Bacaan untuk Ditelaah =
· · · · ·

TEMPO Interaktif, Jakarta - Dalam tokoh superhero, laba-laba identik dengan Spiderman. Tokoh baik hati dan memiliki kemampuan indra luar bisa serta jaring. Tapi laba-laba di dunia nyata tak semuanya baik. Di Amerika Serikat, laba-laba petapa cokelat kerap mengigit. Celakanya korban gigitan 30 persennya anak-anak.
Padahal gigitan laba-laba yang memiliki nama lain Loxosceles Reclusa ini bisa menyebabkan anemia, gagal multi organ, dan bahkan kematian. Penelitian baru St. Jude Children Research Hospital menemukan saat pasien menunjukkan gejala anemia, tapi penyebabnya tak diketahui, laba-laba ini menjadi bagian dari diagnosa, setidaknya di negara tempat jenis ini ditemui, seperti Amerika Serikat.
The Journal of Pediatrics, St. Jude hematologi melaporkan enam ganguan kesehatan akibat gigitan laba-laba ini sudah masuk kategori akut, gejala anemia. Sakit ini terjadi akibat kerusakan sel darah merah atau hemolytic anemia. Semua pasien sembuh total, tapi membutuhkan tranfusi empat botol darah dan tiga botol dalam unit perawatan intensif.

· · · · ·

Cuplikan Data =
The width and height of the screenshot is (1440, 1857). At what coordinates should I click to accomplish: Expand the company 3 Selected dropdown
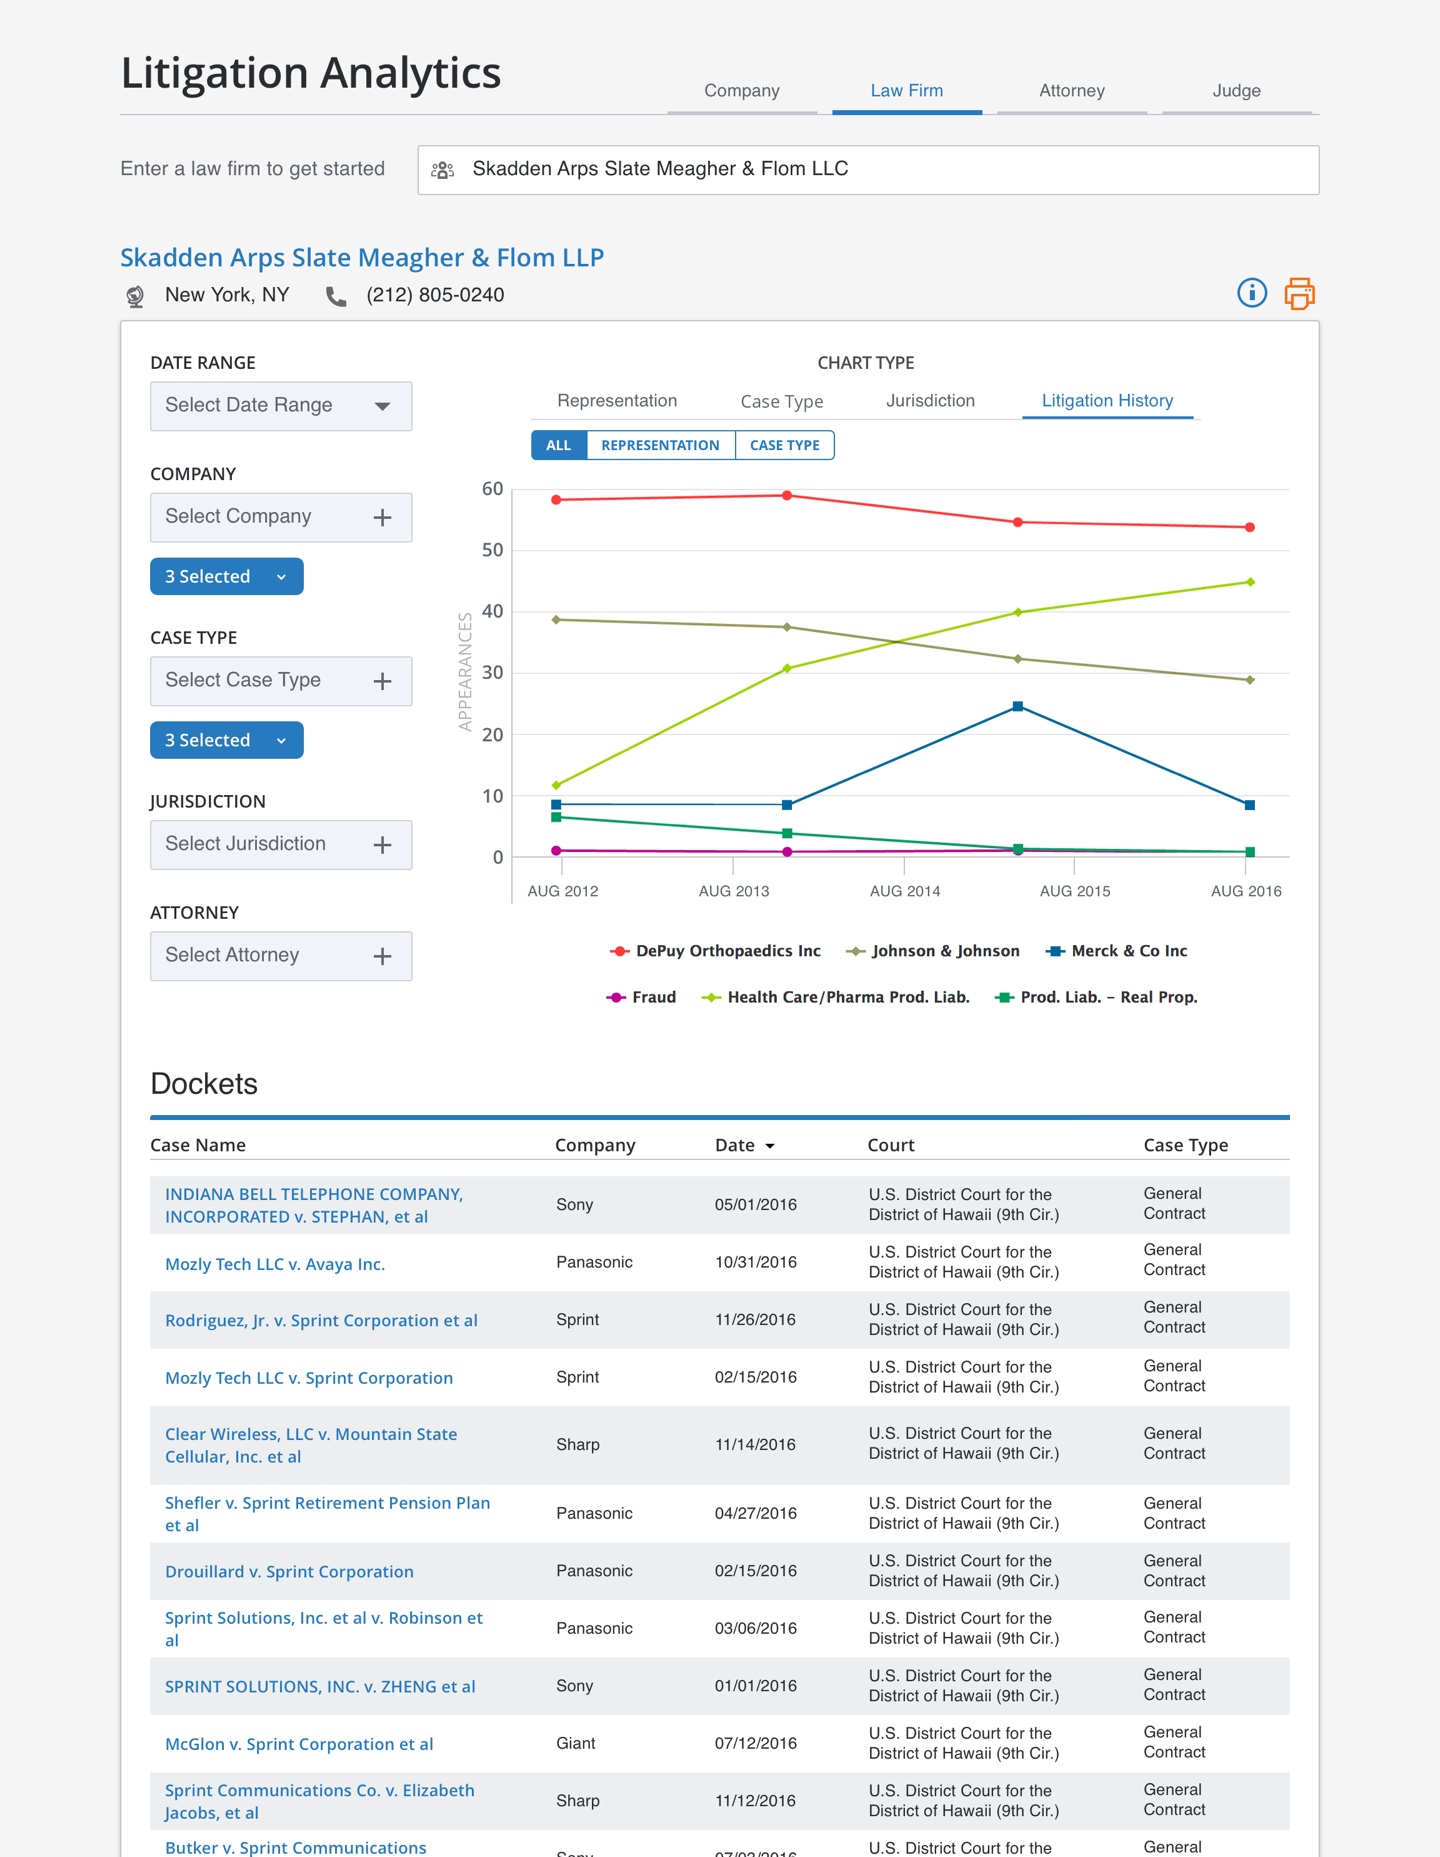226,577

· · · · ·

Daftar Kegiatan =
**A)** Menurut teks tentang laba-laba petapa cokelat, berapa persen korban gigitan laba-laba itu di Amerika Serikat adalah anak-anak?
**B)** Teruskan teks tentang laba-laba petapa cokelat, dimulai setelah kalimat terakhirnya.

Jawaban Latihan =
**A)** 30 persen.

**B)**
Hanya tiga dari enam pasien sadar digigit laba-laba, dan Jenny McDade, D.O., asisten departemen Hematology, St. Jude mengatakan, luka lain ditemukan setelah pengecekan menyeluruh dari kepala hingga ujung kaki. McDade mengatakan sati gigitan tersembunyi dibalik bra dan tak diketahui secara langsung."Gigitan tak menyakitkan, dan seringkali terabaikan," kata dia.
Meskipun gigatan laba-laba itu tak perlu perhatian medis khusus, namun para peneliti yang didukung Nasional cancer Institut dan ALSAC ini menggarisbawahi laba-laba ini mengigit 30 persen pada anak, sisanya orang dewasa. Meski mekanisme pasti belum sepenuhnya dimengerti, reaksi sistemik serupa berupa anemis hemolytic. Pada kasus tertentu, peneliti melaporkan racun itu kemungkinan bisa mengakibatkan gagal mutiorgan atau kematian.